----- Information shown -----

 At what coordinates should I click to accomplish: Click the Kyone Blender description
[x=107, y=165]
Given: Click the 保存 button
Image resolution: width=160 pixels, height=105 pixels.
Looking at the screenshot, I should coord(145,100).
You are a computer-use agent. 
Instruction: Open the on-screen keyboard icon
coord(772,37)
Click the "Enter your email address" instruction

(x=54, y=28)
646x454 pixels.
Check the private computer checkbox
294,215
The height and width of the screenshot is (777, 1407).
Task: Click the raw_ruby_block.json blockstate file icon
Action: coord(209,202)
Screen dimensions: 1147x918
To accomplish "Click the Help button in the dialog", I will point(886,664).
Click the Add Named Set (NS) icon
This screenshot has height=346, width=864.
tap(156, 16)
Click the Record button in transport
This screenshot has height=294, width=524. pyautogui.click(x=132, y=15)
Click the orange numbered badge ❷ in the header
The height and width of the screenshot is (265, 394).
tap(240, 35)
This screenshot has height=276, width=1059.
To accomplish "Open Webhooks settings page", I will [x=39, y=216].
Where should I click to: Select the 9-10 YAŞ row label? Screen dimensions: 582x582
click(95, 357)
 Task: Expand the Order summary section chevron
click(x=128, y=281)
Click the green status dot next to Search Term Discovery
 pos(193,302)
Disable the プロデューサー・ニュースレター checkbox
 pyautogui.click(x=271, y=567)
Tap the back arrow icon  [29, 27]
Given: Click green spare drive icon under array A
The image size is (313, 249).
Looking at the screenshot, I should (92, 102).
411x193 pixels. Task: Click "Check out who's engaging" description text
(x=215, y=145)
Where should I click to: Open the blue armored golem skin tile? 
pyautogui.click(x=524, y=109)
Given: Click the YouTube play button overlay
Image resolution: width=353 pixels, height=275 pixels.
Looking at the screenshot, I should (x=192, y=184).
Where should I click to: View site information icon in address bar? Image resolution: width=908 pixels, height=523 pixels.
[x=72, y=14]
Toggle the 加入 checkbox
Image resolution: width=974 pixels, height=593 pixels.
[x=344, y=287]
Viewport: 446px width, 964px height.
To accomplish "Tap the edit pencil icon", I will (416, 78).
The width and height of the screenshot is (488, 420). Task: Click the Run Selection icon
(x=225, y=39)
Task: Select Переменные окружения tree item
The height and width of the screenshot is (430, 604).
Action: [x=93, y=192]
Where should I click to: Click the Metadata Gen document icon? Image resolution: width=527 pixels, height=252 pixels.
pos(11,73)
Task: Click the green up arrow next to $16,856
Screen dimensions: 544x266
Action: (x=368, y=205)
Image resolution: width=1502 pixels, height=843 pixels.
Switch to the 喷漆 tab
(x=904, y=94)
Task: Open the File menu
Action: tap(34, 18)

-----

## Task objective
Copy every line of the listing where the word "arrow" appears.

## Answer to this task
Tap the back arrow icon  [29, 27]
Task: Click the green up arrow next to $16,856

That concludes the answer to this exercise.